Un tempo, anno 2010, per volontà dell’allora sottosegretario alla Salute, on. Francesca Martini, venne istituita la task force per il benessere animale e contro i maltrattamenti, presso l’Ufficio VI della direzione della sanità animale, ministero della Salute. Per diversi anni venne avviata una fitta campagna ispettiva, di controllo e sanzioni. Oggi non è dato sapere come stia proseguendo l’attività. Tutti noi speriamo bene. Ci fu dal 2008 al 2011 un piccolo Rinascimento culturale animale, dentro il ministero. Tutte le attuali ordinanze (Martini) arrivano da quegli anni. Chi è venuto dopo non è ancora stato capace dopo più di un decennio di farle diventare legge. Già questo dice tutto.

Le associazioni hanno denunciato il fatto che la Calabria non avesse neppure saputo inviare al ministero i dati del randagismo. Abbiamo verificato sul sito ministeriale: se è per questo pure la Sicilia ha bucato. Dati non pervenuti.

Regioni e relativi Comuni esemplari da sempre nel contrasto alla piaga, come si sa.

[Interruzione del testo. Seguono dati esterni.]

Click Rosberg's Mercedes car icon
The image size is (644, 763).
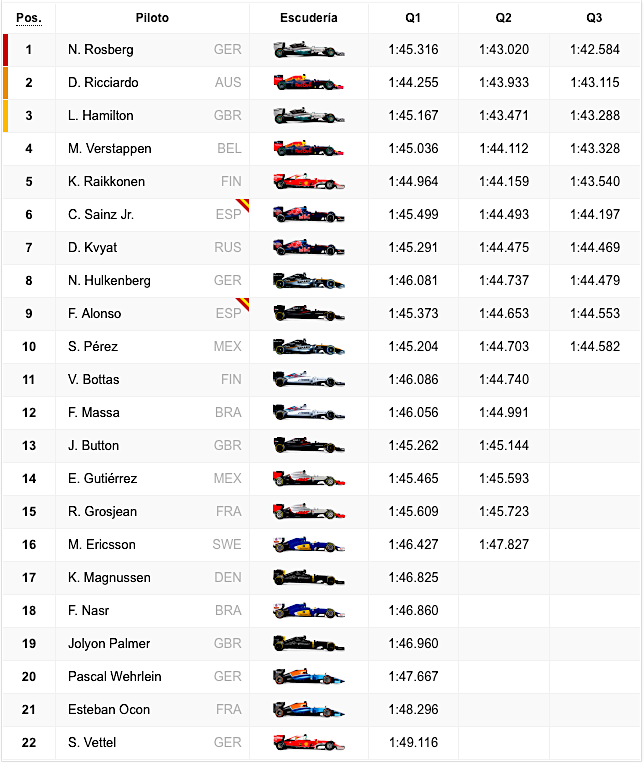tap(309, 50)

Leggiamo ancora sul sito ministeriale questa pagina di informazioni. Eccola, a seguire.

Monitoraggio sul territorio

Immagine di un gatto

Negli ultimi venti anni in Italia sono state emanate diverse norme per la tutela degli animali da affezione e la lotta al randagismo. Tuttavia l’attività ispettiva e il monitoraggio effettuati sul territorio hanno messo in evidenza molte criticità sull’applicazione delle disposizioni vigenti.

Il Ministero della salute, tra gli obiettivi principali legati al benessere degli animali, individua la lotta al fenomeno del randagismo e al maltrattamento degli animali.

L’ufficio 6 della Direzione Generale dalla sanità animale e dei farmaci veterinari si occupa anche della tutela degli animali d’affezione, della lotta al randagismo e dei maltrattamenti sugli animali. Raccoglie le segnalazioni dalle associazioni di settore e dai cittadini, valuta ed approfondisce ogni singolo caso in collaborazione con gli organi sanitari competenti sul territorio, le Regioni e le Aziende sanitarie e le Associazioni di protezione animale. Dove necessario, effettua interventi diretti sul territorio anche in stretta sinergia con i Carabinieri del NAS.

Contatti:

e-mailtutela.animale@sanita.it

Data di pubblicazione: 21 maggio 2010 , ultimo aggiornamento 21 dicembre 2020

Ecco, l’aggiornamento è fermo al 2020. Ma quel che non si evince è l’attività. Quante ispezioni, con quale esito, hanno portato l’attività ispettiva In Calabria? In Sicilia? Là dove la legalità si alterna ad altro, ci si aspetta che arrivi lo Stato. Sarebbe rassicurante sapere la Direzione dell’Ufficio VI, in questi anni, che risultati ha portato a casa conseguenti all’attività ininterrotta (giusto?) nel contrasto al randagismo. Ci diano una ragione di speranza. Aspettiamo i dati. Se non dall’Ufficio, almeno dal sottosegretario con la delega alla medicina veterinaria.

Per il resto, qua e là a macchia di leopardo in Parlamento qualcuno ogni tanto alza la voce. Ma senza un patto trasversale tra le forze politiche, senza un collegamento con le associazioni, senza i tavoli col volontariato, le prefetture, i primi cittadini, restiamo fermi al palo della ferocia di notizie che sembrano arrivare da un altro mondo. Non si può morire di randagismo. I cani appartengono a qualcuno, la tutela dell’incolumità pubblica dipende da qualcuno. In Italia, al signor Nessuno.